**WHAT YOU SHOULD DO:**
Please retype the data below in full.

Start of STUDY MATERIAL

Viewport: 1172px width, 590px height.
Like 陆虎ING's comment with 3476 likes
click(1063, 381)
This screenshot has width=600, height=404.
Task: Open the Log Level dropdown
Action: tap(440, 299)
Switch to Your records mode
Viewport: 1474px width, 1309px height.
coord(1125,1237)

End of STUDY MATERIAL

**OUTPUT BELOW:**
Viewport: 1172px width, 590px height.
Like 陆虎ING's comment with 3476 likes
click(1063, 381)
This screenshot has width=600, height=404.
Task: Open the Log Level dropdown
Action: tap(440, 299)
Switch to Your records mode
Viewport: 1474px width, 1309px height.
coord(1125,1237)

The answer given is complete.